§ **EXERCISE REQUIREMENTS**
Scan the records for lines with the word "agent", and copy every such line.

§ **PROVIDED ENTRIES**
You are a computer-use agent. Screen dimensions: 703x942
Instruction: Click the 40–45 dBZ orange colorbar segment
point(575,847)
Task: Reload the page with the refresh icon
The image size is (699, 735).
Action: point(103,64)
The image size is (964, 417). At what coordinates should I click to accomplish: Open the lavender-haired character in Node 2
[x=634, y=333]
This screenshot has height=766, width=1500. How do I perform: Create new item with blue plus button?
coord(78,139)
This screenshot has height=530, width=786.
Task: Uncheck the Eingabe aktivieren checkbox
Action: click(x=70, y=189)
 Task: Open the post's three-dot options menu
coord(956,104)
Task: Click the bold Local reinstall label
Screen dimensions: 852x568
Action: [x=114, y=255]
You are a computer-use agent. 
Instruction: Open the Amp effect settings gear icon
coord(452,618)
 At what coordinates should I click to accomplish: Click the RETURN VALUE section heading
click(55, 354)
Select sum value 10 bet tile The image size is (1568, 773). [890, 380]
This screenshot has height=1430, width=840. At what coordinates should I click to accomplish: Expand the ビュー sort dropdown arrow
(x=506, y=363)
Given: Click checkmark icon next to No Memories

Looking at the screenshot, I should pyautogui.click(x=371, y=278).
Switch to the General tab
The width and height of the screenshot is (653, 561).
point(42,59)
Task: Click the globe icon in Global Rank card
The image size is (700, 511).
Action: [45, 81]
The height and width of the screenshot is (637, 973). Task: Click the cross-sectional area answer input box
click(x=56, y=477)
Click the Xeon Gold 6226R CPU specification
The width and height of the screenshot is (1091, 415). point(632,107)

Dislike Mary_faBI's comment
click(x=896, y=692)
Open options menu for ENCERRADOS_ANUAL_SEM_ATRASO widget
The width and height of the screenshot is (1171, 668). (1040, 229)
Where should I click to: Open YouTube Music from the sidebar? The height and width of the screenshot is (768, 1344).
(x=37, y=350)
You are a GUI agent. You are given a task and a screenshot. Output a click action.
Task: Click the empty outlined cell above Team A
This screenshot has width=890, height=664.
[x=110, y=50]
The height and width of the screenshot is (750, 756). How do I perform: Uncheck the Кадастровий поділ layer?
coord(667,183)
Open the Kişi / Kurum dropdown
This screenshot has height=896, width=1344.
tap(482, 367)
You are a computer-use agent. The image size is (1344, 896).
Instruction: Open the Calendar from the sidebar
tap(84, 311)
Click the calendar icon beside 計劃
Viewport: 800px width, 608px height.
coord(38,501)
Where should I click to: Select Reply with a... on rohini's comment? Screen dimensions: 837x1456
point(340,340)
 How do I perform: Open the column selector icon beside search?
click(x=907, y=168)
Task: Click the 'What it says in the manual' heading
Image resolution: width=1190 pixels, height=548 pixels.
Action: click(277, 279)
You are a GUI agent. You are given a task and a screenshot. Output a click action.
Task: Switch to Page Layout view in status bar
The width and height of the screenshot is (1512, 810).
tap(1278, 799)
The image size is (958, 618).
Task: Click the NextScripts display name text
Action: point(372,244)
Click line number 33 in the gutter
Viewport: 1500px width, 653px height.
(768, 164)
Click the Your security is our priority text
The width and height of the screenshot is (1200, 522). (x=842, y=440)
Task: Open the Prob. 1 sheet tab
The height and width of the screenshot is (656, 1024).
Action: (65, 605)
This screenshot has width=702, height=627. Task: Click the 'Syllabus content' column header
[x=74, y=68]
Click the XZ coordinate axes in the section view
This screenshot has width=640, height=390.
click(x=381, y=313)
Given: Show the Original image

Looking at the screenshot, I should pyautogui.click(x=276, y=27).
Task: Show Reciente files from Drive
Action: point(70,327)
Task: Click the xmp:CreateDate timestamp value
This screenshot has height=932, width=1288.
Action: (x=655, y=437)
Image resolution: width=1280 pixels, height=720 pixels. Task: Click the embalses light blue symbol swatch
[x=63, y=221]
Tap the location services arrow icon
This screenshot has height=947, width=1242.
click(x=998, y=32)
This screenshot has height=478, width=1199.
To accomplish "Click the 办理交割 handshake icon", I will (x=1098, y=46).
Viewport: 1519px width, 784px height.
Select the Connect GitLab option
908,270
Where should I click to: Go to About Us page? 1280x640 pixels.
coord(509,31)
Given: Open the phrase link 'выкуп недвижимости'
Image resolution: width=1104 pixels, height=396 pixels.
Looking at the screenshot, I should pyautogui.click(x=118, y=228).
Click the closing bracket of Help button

§ **PROBLEM SOLUTION**
You are a computer-use agent. Screen dimensions: 703x942
You are a computer-use agent. 
You are a GUI agent. You are given a task and a screenshot. Output a click action.
You are a computer-use agent. The image size is (1344, 896).
You are a GUI agent. You are given a task and a screenshot. Output a click action.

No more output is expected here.